Chronic myeloid leukemia (CML) patients have a classical cytogenetic abnormality formed by a reciprocal translocation between chromosomes 9q34 and 22q11 also known as the Philadelphia (Ph) chromosome. The t(9;22)(q34;q11) leads to the formation of the BCR::ABL1 (Breakpoint Cluster Region/Abelson 1) fusion gene on the marker chromosome 22 [1]. The t(9;22)(q34;q11) translocation is seen in 90–95 % of CML patients. Variant complex translocations including a third chromosome other than (9;22) have been identified in 5–8 % of individuals [1,2].

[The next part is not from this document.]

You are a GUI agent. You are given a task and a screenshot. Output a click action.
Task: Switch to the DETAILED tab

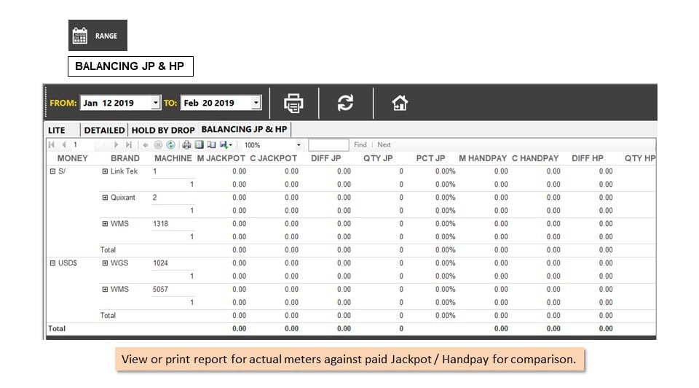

CML patients who are Ph-positive receive TKI treatment as first-line therapy [3]. Imatinib mesylate was developed particularly to suppress the tyrosine kinase activity of the BCR/ABL1 protein as well as other tyrosine kinases such as cABL, c-KIT, and platelet-derived growth factor receptor (PDGFR). Imatinib inhibits downstream signalling by attaching to a tyrosine kinase active site, preventing cell growth and triggering apoptosis [4]. Imatinib treatment has shown great effectiveness in attaining a cytogenetic response, i.e., a decrease in Ph-positive cells to 0–35 % [5,6]. However, about 5 % of patients with CML have complex cytogenetic abnormalities including the Ph-chromosome. Here, a third or fourth chromosome may also be involved [7]. The impact of TKI treatments such as imatinib mesylate, on patients harbouring various complex Ph-positive cytogenetics is not clear.

Our objective was to review CML cases harbouring complex Ph-positive variant translocations for whether TKI treatment leads to a response (complete remission) in such cases. In these studies that were compiled, the complex Ph-positive cytogenetics was detected with various detection modalities like conventional cytogenetics, reverse transcriptase polymerase chain reaction (qPCR), and molecular cytogenetics; the fluorescent in situ hybridization (FISH) method. This is the first study to compile a systematic review of the response of patients with CML harbouring variant BCR::ABL1 complex translocations to TKIs.